▶ _AIM OF THE EXERCISE_: Reproduce the rows from the line containing "has width=437, height=344." through the line containing "will click(x=115, y=15).", inclusive, swapping "Instruction" for "Goal" and leaving everything else unchanged.

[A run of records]

+-------+

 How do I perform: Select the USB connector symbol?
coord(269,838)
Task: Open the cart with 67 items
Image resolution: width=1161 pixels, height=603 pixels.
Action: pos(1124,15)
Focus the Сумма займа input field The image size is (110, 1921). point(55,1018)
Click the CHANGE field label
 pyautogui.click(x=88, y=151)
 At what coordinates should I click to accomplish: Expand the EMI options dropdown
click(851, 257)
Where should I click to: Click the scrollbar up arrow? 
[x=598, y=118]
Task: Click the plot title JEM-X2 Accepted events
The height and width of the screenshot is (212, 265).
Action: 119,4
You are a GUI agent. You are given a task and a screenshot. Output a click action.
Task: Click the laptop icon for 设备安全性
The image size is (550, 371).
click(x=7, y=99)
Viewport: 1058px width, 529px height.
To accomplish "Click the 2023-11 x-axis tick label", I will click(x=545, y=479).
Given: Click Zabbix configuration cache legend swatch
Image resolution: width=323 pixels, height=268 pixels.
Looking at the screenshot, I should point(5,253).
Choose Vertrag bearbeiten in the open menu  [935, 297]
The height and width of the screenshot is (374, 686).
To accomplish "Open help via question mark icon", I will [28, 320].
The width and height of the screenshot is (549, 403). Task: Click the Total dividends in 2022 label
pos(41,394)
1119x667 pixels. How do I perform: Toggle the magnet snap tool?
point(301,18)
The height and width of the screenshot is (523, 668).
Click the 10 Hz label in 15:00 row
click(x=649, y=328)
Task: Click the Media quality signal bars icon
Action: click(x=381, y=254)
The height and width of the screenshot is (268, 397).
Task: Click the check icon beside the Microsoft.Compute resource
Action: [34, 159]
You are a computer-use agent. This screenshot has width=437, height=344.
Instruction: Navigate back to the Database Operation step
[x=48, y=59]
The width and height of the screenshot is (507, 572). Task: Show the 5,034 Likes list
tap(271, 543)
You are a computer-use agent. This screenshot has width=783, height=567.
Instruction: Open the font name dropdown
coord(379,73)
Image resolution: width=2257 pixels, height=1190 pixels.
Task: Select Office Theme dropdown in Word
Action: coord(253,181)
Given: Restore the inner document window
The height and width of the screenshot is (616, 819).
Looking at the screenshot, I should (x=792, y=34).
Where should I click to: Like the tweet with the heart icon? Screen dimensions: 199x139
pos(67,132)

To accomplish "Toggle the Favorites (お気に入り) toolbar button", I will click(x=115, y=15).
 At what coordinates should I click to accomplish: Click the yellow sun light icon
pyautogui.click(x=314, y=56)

+-------+

▶ _RESPONSE FOR THIS EXERCISE_:
You are a computer-use agent. This screenshot has width=437, height=344.
Goal: Navigate back to the Database Operation step
[x=48, y=59]
The width and height of the screenshot is (507, 572). Task: Show the 5,034 Likes list
tap(271, 543)
You are a computer-use agent. This screenshot has width=783, height=567.
Goal: Open the font name dropdown
coord(379,73)
Image resolution: width=2257 pixels, height=1190 pixels.
Task: Select Office Theme dropdown in Word
Action: coord(253,181)
Given: Restore the inner document window
The height and width of the screenshot is (616, 819).
Looking at the screenshot, I should (x=792, y=34).
Where should I click to: Like the tweet with the heart icon? Screen dimensions: 199x139
pos(67,132)

To accomplish "Toggle the Favorites (お気に入り) toolbar button", I will click(x=115, y=15).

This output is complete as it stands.